* **What you are asked to do**
Rewrite the listing starting at the line containing "Where should I click to: Disable" and ending at the line containing "point(115,13)", substituting "Language" for "Time Zone" and leaving everything else unchanged.

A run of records
--------------------

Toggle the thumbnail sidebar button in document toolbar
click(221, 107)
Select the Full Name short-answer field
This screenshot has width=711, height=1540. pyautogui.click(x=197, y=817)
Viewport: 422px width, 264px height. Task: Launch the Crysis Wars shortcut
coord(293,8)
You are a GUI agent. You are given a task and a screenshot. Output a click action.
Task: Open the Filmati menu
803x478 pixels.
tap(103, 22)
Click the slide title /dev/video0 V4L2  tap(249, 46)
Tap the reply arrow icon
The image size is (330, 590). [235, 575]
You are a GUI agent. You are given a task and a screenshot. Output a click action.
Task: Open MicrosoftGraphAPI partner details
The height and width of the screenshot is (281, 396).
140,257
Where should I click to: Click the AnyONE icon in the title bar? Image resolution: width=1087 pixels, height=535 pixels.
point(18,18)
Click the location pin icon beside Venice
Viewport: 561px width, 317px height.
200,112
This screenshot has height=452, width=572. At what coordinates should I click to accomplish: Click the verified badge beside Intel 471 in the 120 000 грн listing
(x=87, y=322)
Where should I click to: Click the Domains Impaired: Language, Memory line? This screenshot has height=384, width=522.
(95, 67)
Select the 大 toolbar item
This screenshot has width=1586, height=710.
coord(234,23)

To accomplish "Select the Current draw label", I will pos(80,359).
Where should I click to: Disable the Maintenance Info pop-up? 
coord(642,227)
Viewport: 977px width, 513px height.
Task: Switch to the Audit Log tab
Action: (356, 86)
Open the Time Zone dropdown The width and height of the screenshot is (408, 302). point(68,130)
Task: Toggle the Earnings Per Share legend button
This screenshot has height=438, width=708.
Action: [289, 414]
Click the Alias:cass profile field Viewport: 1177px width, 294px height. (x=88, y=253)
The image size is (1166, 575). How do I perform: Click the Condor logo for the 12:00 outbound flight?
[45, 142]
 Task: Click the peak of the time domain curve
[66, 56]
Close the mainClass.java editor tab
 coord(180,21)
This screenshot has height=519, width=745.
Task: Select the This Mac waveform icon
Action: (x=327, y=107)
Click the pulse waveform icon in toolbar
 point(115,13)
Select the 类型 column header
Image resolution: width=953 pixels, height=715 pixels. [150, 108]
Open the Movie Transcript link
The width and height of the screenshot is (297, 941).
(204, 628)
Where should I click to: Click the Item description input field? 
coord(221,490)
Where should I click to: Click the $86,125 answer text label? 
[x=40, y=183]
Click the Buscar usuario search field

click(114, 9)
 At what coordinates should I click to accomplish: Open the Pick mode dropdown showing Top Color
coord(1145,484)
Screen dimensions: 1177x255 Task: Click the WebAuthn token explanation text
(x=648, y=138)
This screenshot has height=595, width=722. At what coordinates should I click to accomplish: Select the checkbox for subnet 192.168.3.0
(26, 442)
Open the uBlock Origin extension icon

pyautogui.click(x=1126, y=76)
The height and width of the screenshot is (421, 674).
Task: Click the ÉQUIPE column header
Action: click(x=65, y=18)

--------------------

* **Task response**
Where should I click to: Disable the Maintenance Info pop-up? 
coord(642,227)
Viewport: 977px width, 513px height.
Task: Switch to the Audit Log tab
Action: (356, 86)
Open the Language dropdown The width and height of the screenshot is (408, 302). point(68,130)
Task: Toggle the Earnings Per Share legend button
This screenshot has height=438, width=708.
Action: [289, 414]
Click the Alias:cass profile field Viewport: 1177px width, 294px height. (x=88, y=253)
The image size is (1166, 575). How do I perform: Click the Condor logo for the 12:00 outbound flight?
[45, 142]
 Task: Click the peak of the time domain curve
[66, 56]
Close the mainClass.java editor tab
 coord(180,21)
This screenshot has height=519, width=745.
Task: Select the This Mac waveform icon
Action: (x=327, y=107)
Click the pulse waveform icon in toolbar
 point(115,13)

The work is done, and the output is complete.